§ REQUIREMENT:
Would you transcribe exactly the lines from the one containing "At what coordinates" to the last line of the data below, both ends included, but none of the pictures?

§ SUPPLIED DATA:

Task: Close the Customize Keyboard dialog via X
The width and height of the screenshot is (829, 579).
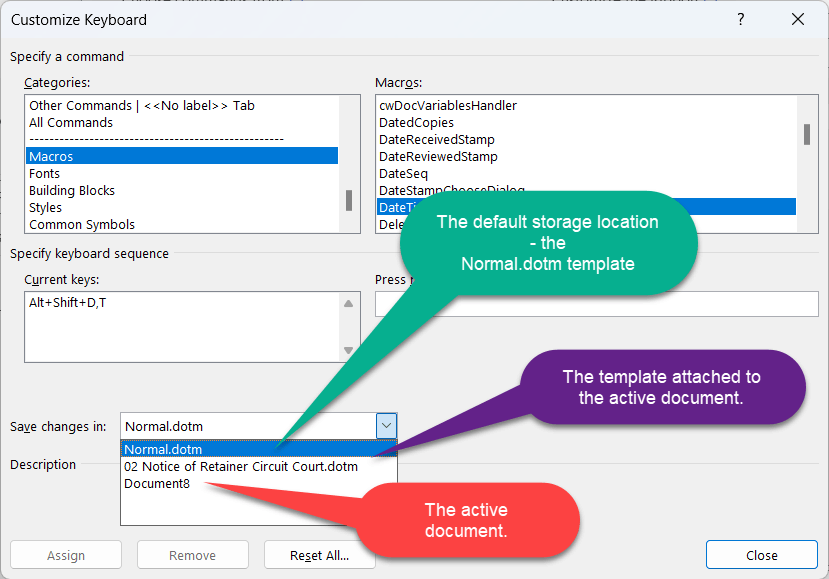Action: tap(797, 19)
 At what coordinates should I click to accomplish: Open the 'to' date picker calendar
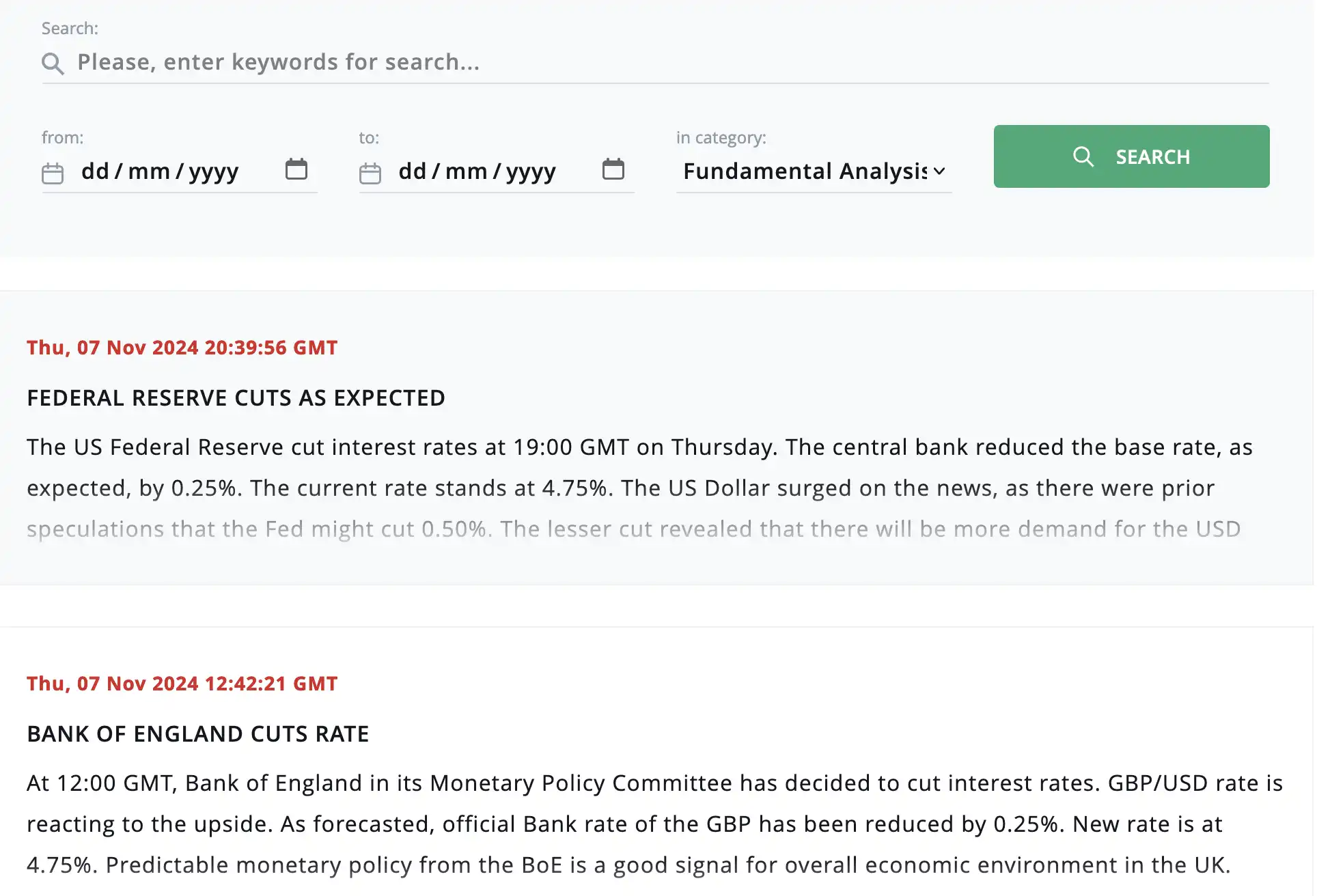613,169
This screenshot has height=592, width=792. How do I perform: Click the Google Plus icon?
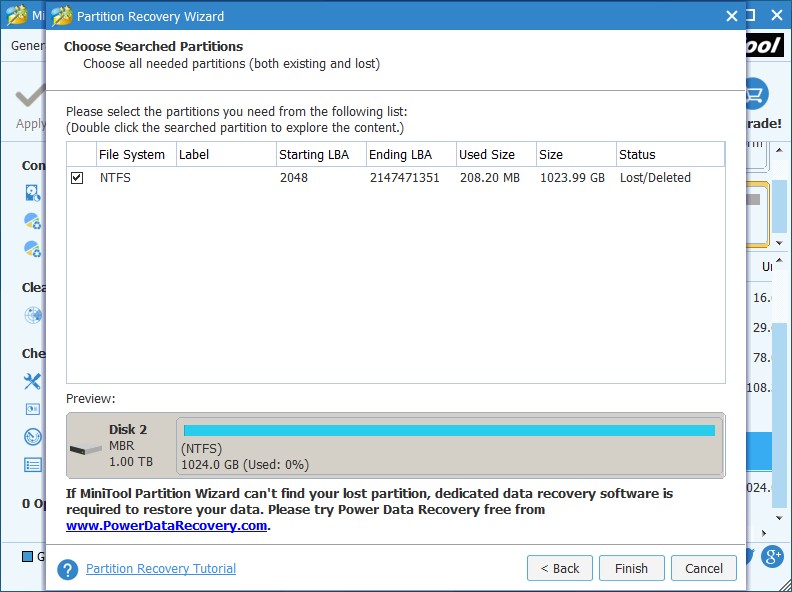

§ EXERCISE SOLUTION:
 At what coordinates should I click to accomplish: Open the 'to' date picker calendar
613,169
This screenshot has height=592, width=792. How do I perform: Click the Google Plus icon?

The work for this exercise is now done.